Making electrical connections inside a vacuum chamber to a stack of electron and ion optical components using the conventional approach of discrete wires is not efficient because: (1) the separate wires must be insulated from each other and the interior structures; (2) the wires must be spot welded or mechanically secured at their end points to the electrical feedthroughs and optical components, both of which are typically bulky and prone to failure in vibration; and (3) the wires are a major source of failure in high-G applications.

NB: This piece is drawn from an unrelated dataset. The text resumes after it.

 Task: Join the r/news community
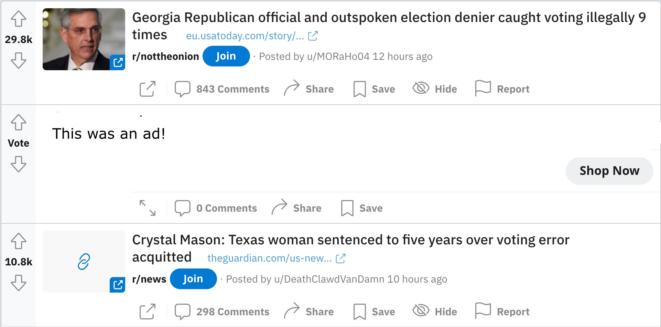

A CAD drawing of the quadrupole ion trap mass spectrometer in the wireless configuration, showing electrical connections.
The solution to this problem required two coupled problems to be solved. The design of electron and ion optics must ensure both proper transport and focusing of the charged particles, together with the mechanical problem of ensuring robust and implementable electrical connections. An iterative approach was developed using proprietary and commercial charged particle fields and trajectories coding to design a proper lens stack, together with mechanical computer-aided design (CAD) to make as optimized and miniature a system as possible. The results were implemented on two versions of ion trap mass spectrometers being developed at JPL: a “full-size” quadrupole ion trap with characteristic dimension r0 = 1 cm, and a miniature trap with r0 = 0.45 cm.

The mechanical structures that mount and constrain the electron and ion optics are also used to make electrical connectivity. The mechanical supports are patterned in such a way to plug directly into the vacuum feedthrough contacts, so that during assembly, the entire system is held tightly in compression. This robust arrangement is highly beneficial for instruments that must withstand high- G loads.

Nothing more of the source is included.